● STUDY MATERIAL

########################################

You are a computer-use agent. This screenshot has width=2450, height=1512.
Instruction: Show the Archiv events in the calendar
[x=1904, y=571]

########################################

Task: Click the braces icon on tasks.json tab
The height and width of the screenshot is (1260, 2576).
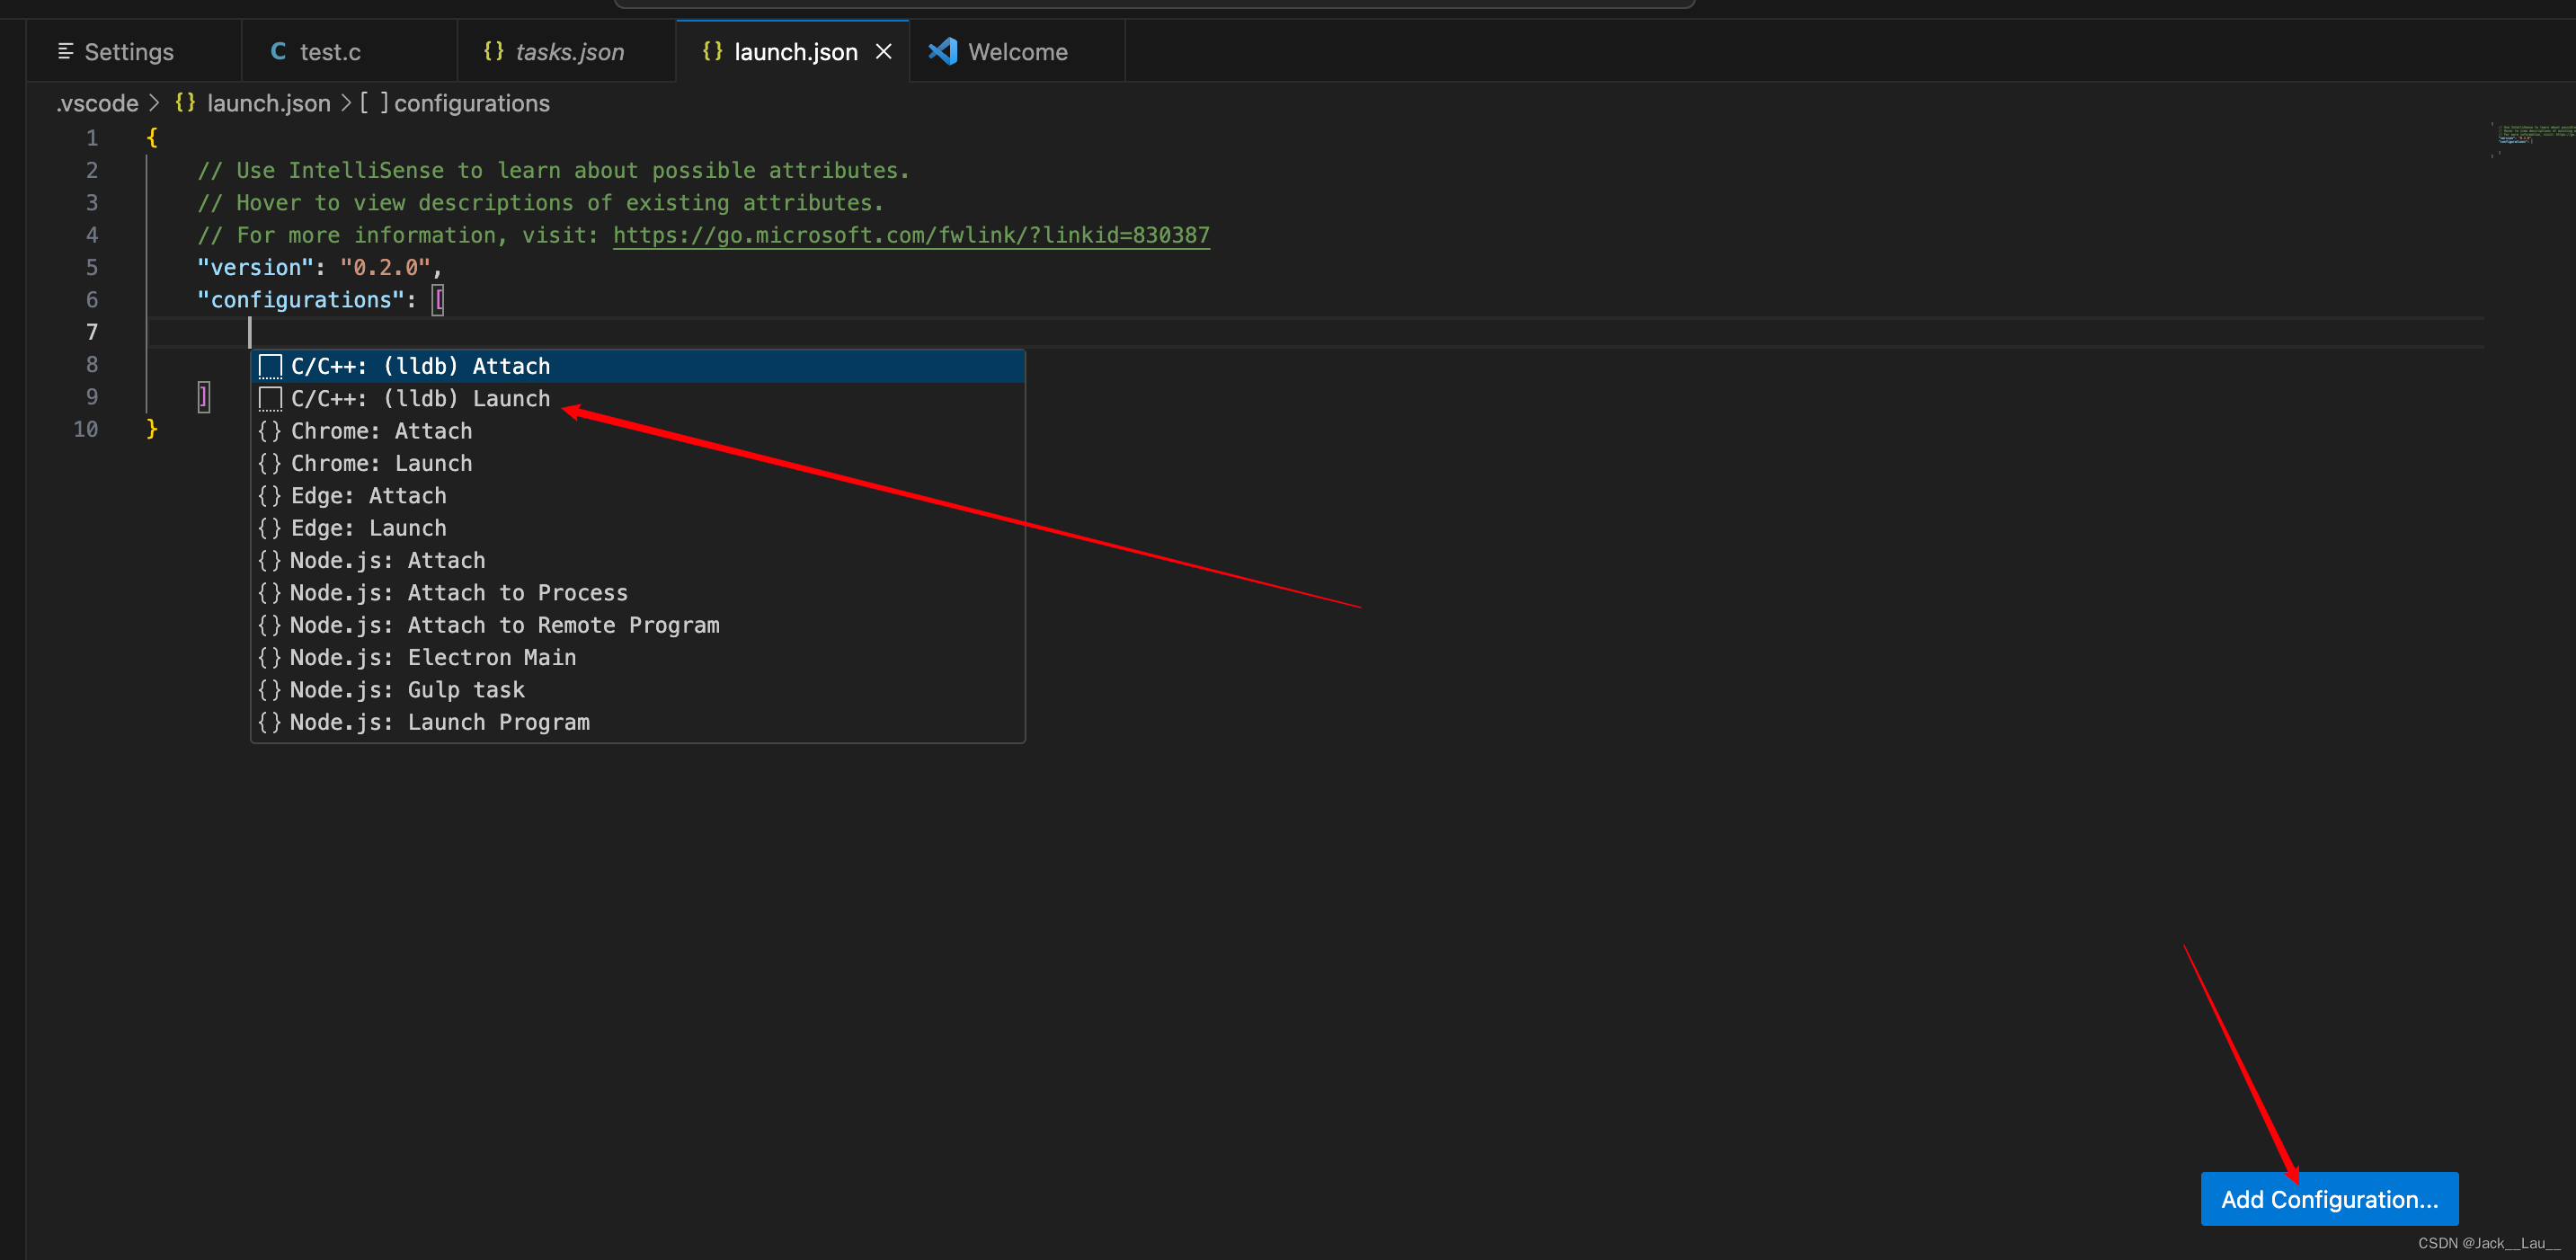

########################################

● WHAT TO DO
What is needed is every line of the records that contains the word "height".

● EXPECTED ANSWER
You are a computer-use agent. This screenshot has width=2450, height=1512.
The height and width of the screenshot is (1260, 2576).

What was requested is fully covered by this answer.